Giter Club home page Giter Club logo

bertsp's Introduction

BerTSP

Formulating Neural Sentence Ordering as the Asymmetric Traveling Salesman Problem (INLG'21)

Authors: Vishal Keswani and Harsh Jhamtani

This repository describes the code for our work on Neural Sentence Ordering as ATSP presented at the 14th International Conference on Natural Language Generation.

Abstract [PDF]

The task of Sentence Ordering refers to rearranging a set of given sentences in a coherent ordering. Prior work (Prabhumoye et al., 2020) models this as an optimal graph traversal (with sentences as nodes, and edges as local constraints) using topological sorting. However, such an approach has major limitations – it cannot handle the presence of cycles in the resulting graphs and considers only the binary presence/absence of edges rather than a more granular score. In this work, we propose an alternate formulation of this task as a classic combinatorial optimization problem popular as the Traveling Salesman Problem (or TSP in short). Compared to the previous approach of using topological sorting, our proposed technique gracefully handles the presence of cycles and is more expressive since it takes into account real-valued constraint/edge scores rather than just the presence/absence of edges. Our experiments demonstrate improved handling of such cyclic cases in resulting graphs. Additionally, we highlight how model accuracy can be sensitive to the ordering of input sentences when using such graphsbased formulations. Finally, we note that our approach requires only lightweight fine-tuning of a classification layer built on pre-trained BERT sentence encoder to identify local relationships.

Image

Datasets

SIND (only SIS is relevant): https://visionandlanguage.net/VIST/dataset.html
NIPS, AAN, NSF abstracts: https://ojs.aaai.org/index.php/AAAI/article/view/11997

Requirements

This code works with the latest versions (8/21).

  • python
  • torch
  • transformers
  • tensorboardX

Code

Given a set of unordered sentences, we calculate the probability of each 'ordered' sentence-pair using BertForSequenceClassification. We construct a matrix with these probabilities which serves as input for the Traveling Salesman Problem. Since sentence A followed by sentence B has a different input representation than sentence B followed by sentence A, the matrix is asymmetric. We then solve the ATSP via exact and heuristic methods.

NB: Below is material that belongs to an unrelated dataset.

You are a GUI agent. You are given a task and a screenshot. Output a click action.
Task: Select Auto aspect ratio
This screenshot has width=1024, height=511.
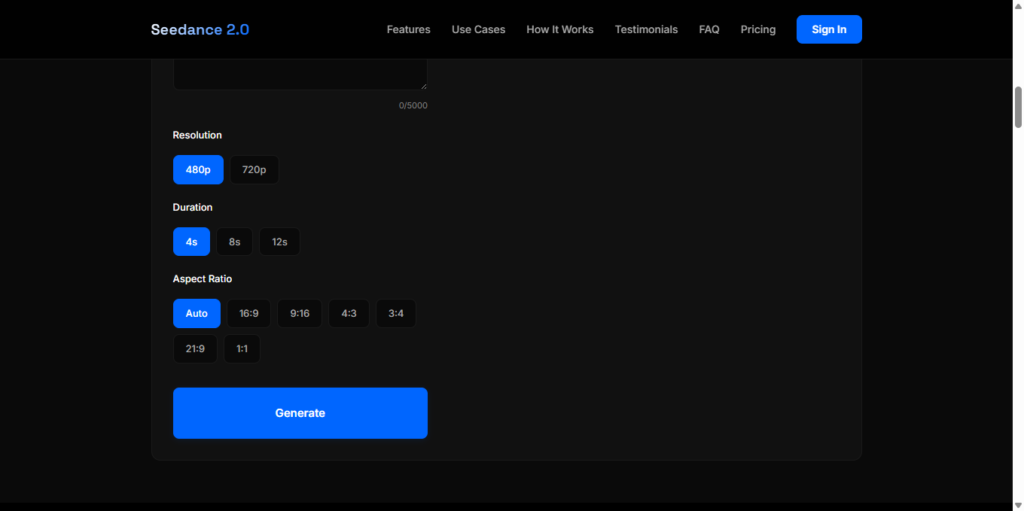(x=196, y=314)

  1. The code is based on this repo by @shrimai.
  2. The trained BERT models for calculating sentence-pair probabilities are also available in this repo.

1. Directory structure used

|___Sentence_Ordering
  |___SIND
    |___sis (comes from https://visionandlanguage.net/VIST/dataset.html)
    |___sind_bert (comes from trained BERT models
    |___sind_data
  |___NIPS
    |___nips (comes from data link provided by author of this paper)
      |___split
      |___txt_tokenized
    |___nips_bert (comes from trained BERT models
    |___nips_data
  |___AAN (same as NIPS)
  |___NSF (same as NIPS)
  |___prepare_data_modified.py
  |___model_modified.py
  |___graph_decoder.py

2. Data preparation

Prepare data for training, development and testing:

python prepare_data_modified.py --data_dir ../sis/ --out_dir ../sind_data/ --task_name sind
python prepare_data_modified.py --data_dir ../nips/ --out_dir ../nips_data/ --task_name nips

Output: train.tsv, dev.tsv,test_TopoSort.tsv, test_TSP.tsv

When using trained models, prepare data for testing only:

python prepare_data_modified.py --data_dir ../nips/ --out_dir ../nips_data/ --task_name nips --test_only

Output: test_TopoSort.tsv, test_TSP.tsv

3. Training the sentence-pair classifier

Training custom models:

mkdir ../sind_bert
python model_modified.py --data_dir ../sind_data/ --output_dir ../sind_bert/ --do_train --do_eval --per_gpu_eval_batch_size 16

Output: checkpoint-2000, checkpoint-4000, etc

4. Inference from the sentence-pair classifier

Running inference using trained models:

python model_modified.py --data_dir ../sind_data/ --output_dir ../sind_bert/ --do_test --per_gpu_eval_batch_size 16

Output: test_results_TopoSort.tsv, test_results_TSP.tsv

Running inference using custom trained models:

python model_modified.py --data_dir ../sind_data/ --output_dir ../sind_bert/checkpoint-X/ --do_test --per_gpu_eval_batch_size 16

Output: test_results_TopoSort.tsv, test_results_TSP.tsv

5. Decoding the order via graph traversal

Parameters:

  1. file_path: (required) path to input data directory
  2. decoder: (default - TopoSort) TopoSort/TSP
  3. indexing: (default - reverse) correct/reverse/shuffled
  4. subset: (default - all) cyclic/non_cyclic/all
  5. tsp_solver: (default - approx) approx/ensemble/exact
  6. exact_upto: (default - 8) if exact or ensemble is chosen, upto how many sentences (or sequence length) should exact tsp be used, recommended upto 8 in general (upto 10 for small datasets)

Examples:

python graph_decoder.py --file_path ../nips_data/
python graph_decoder.py --file_path ../nips_data/ --decoder TSP
python graph_decoder.py --file_path ../nips_data/ --decoder TSP --indexing reverse --subset cyclic --tsp_solver ensemble --exact_upto 6

BibTeX

Use the following to cite the paper or code.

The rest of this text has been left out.